ACTIVITY: Search the entries for the word "will" and report each line that has it.

[Data items]
>>>
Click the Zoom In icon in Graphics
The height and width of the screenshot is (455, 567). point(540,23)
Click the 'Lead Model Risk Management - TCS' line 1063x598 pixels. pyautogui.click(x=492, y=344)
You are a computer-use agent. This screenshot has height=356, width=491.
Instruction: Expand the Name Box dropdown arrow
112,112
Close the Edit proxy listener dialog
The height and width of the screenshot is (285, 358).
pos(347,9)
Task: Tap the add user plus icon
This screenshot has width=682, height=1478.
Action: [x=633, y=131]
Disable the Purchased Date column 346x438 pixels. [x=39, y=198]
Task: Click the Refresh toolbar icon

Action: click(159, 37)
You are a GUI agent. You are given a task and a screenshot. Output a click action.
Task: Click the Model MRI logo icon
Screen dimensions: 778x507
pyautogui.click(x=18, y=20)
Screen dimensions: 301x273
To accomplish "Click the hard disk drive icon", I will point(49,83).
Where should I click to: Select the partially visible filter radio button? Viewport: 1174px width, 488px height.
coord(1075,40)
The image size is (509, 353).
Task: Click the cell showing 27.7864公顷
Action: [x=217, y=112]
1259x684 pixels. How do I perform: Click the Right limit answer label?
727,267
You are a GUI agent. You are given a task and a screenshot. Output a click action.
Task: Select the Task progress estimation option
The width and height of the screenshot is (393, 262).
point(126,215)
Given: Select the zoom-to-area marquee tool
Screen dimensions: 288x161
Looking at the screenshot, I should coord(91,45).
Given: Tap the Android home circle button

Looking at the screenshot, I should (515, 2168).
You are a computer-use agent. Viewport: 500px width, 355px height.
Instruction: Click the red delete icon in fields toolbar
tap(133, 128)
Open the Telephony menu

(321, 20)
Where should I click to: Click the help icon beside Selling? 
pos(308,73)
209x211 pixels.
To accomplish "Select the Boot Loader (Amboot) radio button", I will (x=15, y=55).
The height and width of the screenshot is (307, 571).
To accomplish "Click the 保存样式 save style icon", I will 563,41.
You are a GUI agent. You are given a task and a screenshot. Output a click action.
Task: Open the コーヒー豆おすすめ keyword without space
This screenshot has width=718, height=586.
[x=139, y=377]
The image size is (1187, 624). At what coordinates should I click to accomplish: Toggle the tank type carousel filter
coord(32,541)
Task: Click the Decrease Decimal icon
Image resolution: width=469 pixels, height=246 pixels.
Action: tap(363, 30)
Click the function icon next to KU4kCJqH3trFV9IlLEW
<<<
REPLY:
To accomplish "Click the hard disk drive icon", I will point(49,83).
To accomplish "Select the Boot Loader (Amboot) radio button", I will (x=15, y=55).
To accomplish "Click the 保存样式 save style icon", I will 563,41.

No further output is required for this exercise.